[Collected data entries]
-- -- --

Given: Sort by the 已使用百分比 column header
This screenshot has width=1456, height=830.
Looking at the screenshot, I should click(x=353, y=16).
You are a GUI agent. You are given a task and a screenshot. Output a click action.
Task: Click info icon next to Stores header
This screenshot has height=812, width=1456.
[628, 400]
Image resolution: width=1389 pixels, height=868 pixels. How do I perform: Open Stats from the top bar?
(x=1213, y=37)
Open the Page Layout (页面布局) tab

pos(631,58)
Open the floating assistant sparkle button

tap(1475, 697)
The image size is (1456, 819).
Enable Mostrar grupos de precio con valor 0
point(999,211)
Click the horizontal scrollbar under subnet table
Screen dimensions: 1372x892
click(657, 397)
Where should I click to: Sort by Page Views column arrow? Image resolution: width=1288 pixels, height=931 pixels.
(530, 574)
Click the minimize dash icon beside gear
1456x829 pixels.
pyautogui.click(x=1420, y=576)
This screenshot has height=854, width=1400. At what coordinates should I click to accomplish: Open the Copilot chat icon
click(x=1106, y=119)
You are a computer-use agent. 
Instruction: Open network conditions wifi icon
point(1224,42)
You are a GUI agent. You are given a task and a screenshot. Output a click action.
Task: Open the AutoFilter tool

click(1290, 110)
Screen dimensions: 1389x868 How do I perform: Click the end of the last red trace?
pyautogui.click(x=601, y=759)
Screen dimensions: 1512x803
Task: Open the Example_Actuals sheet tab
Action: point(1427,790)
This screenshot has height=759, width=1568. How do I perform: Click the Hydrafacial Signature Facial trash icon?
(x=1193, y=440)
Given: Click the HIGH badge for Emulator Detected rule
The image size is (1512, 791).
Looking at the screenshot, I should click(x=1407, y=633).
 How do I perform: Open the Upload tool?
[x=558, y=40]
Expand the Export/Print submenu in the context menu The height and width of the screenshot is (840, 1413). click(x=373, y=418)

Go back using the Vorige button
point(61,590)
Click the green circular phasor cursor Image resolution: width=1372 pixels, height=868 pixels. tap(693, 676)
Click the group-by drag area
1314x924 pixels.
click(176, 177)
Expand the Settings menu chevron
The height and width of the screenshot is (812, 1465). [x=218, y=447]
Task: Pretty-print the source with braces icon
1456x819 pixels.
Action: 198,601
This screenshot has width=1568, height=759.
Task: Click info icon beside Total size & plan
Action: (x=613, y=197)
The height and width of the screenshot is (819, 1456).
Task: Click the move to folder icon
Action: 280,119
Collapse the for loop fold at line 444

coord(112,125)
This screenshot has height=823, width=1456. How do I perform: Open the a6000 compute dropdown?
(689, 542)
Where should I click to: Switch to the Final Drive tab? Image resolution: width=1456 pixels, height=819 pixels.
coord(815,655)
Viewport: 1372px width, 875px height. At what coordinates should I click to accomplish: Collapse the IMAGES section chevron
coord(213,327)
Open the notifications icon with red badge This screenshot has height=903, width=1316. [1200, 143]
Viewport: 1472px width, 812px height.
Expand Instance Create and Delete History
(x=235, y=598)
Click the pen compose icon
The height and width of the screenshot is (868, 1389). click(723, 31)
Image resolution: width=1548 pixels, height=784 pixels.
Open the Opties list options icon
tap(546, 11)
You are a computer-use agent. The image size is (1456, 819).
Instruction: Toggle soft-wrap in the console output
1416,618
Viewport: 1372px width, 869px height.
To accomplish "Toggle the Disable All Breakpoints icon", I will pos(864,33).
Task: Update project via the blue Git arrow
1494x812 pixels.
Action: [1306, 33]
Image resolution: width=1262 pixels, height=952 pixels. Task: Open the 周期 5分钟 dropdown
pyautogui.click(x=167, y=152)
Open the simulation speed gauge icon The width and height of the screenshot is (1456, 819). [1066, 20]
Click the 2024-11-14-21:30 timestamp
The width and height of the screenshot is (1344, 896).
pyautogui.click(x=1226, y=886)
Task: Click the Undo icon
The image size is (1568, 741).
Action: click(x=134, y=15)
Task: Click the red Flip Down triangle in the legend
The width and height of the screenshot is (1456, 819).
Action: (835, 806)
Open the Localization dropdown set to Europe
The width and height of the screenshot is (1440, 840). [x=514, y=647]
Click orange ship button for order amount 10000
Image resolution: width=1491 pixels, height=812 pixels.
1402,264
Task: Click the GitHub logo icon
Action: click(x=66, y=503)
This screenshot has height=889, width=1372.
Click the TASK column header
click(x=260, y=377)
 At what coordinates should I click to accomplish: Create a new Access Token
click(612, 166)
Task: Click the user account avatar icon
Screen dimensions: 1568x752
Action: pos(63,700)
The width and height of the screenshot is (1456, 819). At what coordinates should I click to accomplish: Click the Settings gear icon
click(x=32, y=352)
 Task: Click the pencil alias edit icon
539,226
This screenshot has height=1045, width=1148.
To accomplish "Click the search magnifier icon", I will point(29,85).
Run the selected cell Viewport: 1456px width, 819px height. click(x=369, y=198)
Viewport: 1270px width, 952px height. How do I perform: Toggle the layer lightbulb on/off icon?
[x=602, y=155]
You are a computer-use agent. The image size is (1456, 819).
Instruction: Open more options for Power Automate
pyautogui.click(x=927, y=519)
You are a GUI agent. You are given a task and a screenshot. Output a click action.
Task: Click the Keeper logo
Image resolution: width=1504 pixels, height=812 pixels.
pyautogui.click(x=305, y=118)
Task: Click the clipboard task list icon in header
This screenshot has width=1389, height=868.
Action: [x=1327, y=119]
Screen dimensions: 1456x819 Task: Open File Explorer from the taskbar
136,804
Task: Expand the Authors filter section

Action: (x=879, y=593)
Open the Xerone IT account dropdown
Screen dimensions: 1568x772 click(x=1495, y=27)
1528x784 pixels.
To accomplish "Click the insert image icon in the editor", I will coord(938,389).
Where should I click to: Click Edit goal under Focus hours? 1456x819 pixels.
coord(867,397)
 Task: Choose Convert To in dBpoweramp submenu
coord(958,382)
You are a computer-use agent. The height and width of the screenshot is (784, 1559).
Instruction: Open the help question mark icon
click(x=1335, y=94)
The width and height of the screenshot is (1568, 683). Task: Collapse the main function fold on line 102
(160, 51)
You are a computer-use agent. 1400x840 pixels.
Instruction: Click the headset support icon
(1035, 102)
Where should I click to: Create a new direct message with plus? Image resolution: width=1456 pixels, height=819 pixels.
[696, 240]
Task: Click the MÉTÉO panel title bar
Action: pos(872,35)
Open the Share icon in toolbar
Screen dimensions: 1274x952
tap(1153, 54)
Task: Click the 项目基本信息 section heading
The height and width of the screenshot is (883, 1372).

-- -- --

» **ACTIVITY**
Word for word, print every line above.

» **RESULT OF THIS EXERCISE**
Given: Sort by the 已使用百分比 column header
This screenshot has width=1456, height=830.
Looking at the screenshot, I should click(x=353, y=16).
You are a GUI agent. You are given a task and a screenshot. Output a click action.
Task: Click info icon next to Stores header
This screenshot has height=812, width=1456.
[628, 400]
Image resolution: width=1389 pixels, height=868 pixels. How do I perform: Open Stats from the top bar?
(x=1213, y=37)
Open the Page Layout (页面布局) tab

pos(631,58)
Open the floating assistant sparkle button

tap(1475, 697)
The image size is (1456, 819).
Enable Mostrar grupos de precio con valor 0
point(999,211)
Click the horizontal scrollbar under subnet table
Screen dimensions: 1372x892
click(657, 397)
Where should I click to: Sort by Page Views column arrow? Image resolution: width=1288 pixels, height=931 pixels.
(530, 574)
Click the minimize dash icon beside gear
1456x829 pixels.
pyautogui.click(x=1420, y=576)
This screenshot has height=854, width=1400. At what coordinates should I click to accomplish: Open the Copilot chat icon
click(x=1106, y=119)
You are a computer-use agent. 
Instruction: Open network conditions wifi icon
point(1224,42)
You are a GUI agent. You are given a task and a screenshot. Output a click action.
Task: Open the AutoFilter tool

click(1290, 110)
Screen dimensions: 1389x868 How do I perform: Click the end of the last red trace?
pyautogui.click(x=601, y=759)
Screen dimensions: 1512x803
Task: Open the Example_Actuals sheet tab
Action: point(1427,790)
This screenshot has height=759, width=1568. How do I perform: Click the Hydrafacial Signature Facial trash icon?
(x=1193, y=440)
Given: Click the HIGH badge for Emulator Detected rule
The image size is (1512, 791).
Looking at the screenshot, I should click(x=1407, y=633).
 How do I perform: Open the Upload tool?
[x=558, y=40]
Expand the Export/Print submenu in the context menu The height and width of the screenshot is (840, 1413). click(x=373, y=418)

Go back using the Vorige button
point(61,590)
Click the green circular phasor cursor Image resolution: width=1372 pixels, height=868 pixels. tap(693, 676)
Click the group-by drag area
1314x924 pixels.
click(176, 177)
Expand the Settings menu chevron
The height and width of the screenshot is (812, 1465). [x=218, y=447]
Task: Pretty-print the source with braces icon
1456x819 pixels.
Action: 198,601
This screenshot has width=1568, height=759.
Task: Click info icon beside Total size & plan
Action: (x=613, y=197)
The height and width of the screenshot is (819, 1456).
Task: Click the move to folder icon
Action: 280,119
Collapse the for loop fold at line 444

coord(112,125)
This screenshot has height=823, width=1456. How do I perform: Open the a6000 compute dropdown?
(689, 542)
Where should I click to: Switch to the Final Drive tab? Image resolution: width=1456 pixels, height=819 pixels.
coord(815,655)
Viewport: 1372px width, 875px height. At what coordinates should I click to accomplish: Collapse the IMAGES section chevron
coord(213,327)
Open the notifications icon with red badge This screenshot has height=903, width=1316. [1200, 143]
Viewport: 1472px width, 812px height.
Expand Instance Create and Delete History
(x=235, y=598)
Click the pen compose icon
The height and width of the screenshot is (868, 1389). click(723, 31)
Image resolution: width=1548 pixels, height=784 pixels.
Open the Opties list options icon
tap(546, 11)
You are a computer-use agent. The image size is (1456, 819).
Instruction: Toggle soft-wrap in the console output
1416,618
Viewport: 1372px width, 869px height.
To accomplish "Toggle the Disable All Breakpoints icon", I will pos(864,33).
Task: Update project via the blue Git arrow
1494x812 pixels.
Action: [1306, 33]
Image resolution: width=1262 pixels, height=952 pixels. Task: Open the 周期 5分钟 dropdown
pyautogui.click(x=167, y=152)
Open the simulation speed gauge icon The width and height of the screenshot is (1456, 819). [1066, 20]
Click the 2024-11-14-21:30 timestamp
The width and height of the screenshot is (1344, 896).
pyautogui.click(x=1226, y=886)
Task: Click the Undo icon
The image size is (1568, 741).
Action: click(x=134, y=15)
Task: Click the red Flip Down triangle in the legend
The width and height of the screenshot is (1456, 819).
Action: (835, 806)
Open the Localization dropdown set to Europe
The width and height of the screenshot is (1440, 840). [x=514, y=647]
Click orange ship button for order amount 10000
Image resolution: width=1491 pixels, height=812 pixels.
1402,264
Task: Click the GitHub logo icon
Action: click(x=66, y=503)
This screenshot has height=889, width=1372.
Click the TASK column header
click(x=260, y=377)
 At what coordinates should I click to accomplish: Create a new Access Token
click(612, 166)
Task: Click the user account avatar icon
Screen dimensions: 1568x752
Action: pos(63,700)
The width and height of the screenshot is (1456, 819). At what coordinates should I click to accomplish: Click the Settings gear icon
click(x=32, y=352)
 Task: Click the pencil alias edit icon
539,226
This screenshot has height=1045, width=1148.
To accomplish "Click the search magnifier icon", I will point(29,85).
Run the selected cell Viewport: 1456px width, 819px height. click(x=369, y=198)
Viewport: 1270px width, 952px height. How do I perform: Toggle the layer lightbulb on/off icon?
[x=602, y=155]
You are a computer-use agent. The image size is (1456, 819).
Instruction: Open more options for Power Automate
pyautogui.click(x=927, y=519)
You are a GUI agent. You are given a task and a screenshot. Output a click action.
Task: Click the Keeper logo
Image resolution: width=1504 pixels, height=812 pixels.
pyautogui.click(x=305, y=118)
Task: Click the clipboard task list icon in header
This screenshot has width=1389, height=868.
Action: [x=1327, y=119]
Screen dimensions: 1456x819 Task: Open File Explorer from the taskbar
136,804
Task: Expand the Authors filter section

Action: (x=879, y=593)
Open the Xerone IT account dropdown
Screen dimensions: 1568x772 click(x=1495, y=27)
1528x784 pixels.
To accomplish "Click the insert image icon in the editor", I will coord(938,389).
Where should I click to: Click Edit goal under Focus hours? 1456x819 pixels.
coord(867,397)
 Task: Choose Convert To in dBpoweramp submenu
coord(958,382)
You are a computer-use agent. The height and width of the screenshot is (784, 1559).
Instruction: Open the help question mark icon
click(x=1335, y=94)
The width and height of the screenshot is (1568, 683). Task: Collapse the main function fold on line 102
(160, 51)
You are a computer-use agent. 1400x840 pixels.
Instruction: Click the headset support icon
(1035, 102)
Where should I click to: Create a new direct message with plus? Image resolution: width=1456 pixels, height=819 pixels.
[696, 240]
Task: Click the MÉTÉO panel title bar
Action: pos(872,35)
Open the Share icon in toolbar
Screen dimensions: 1274x952
tap(1153, 54)
Task: Click the 项目基本信息 section heading
The height and width of the screenshot is (883, 1372).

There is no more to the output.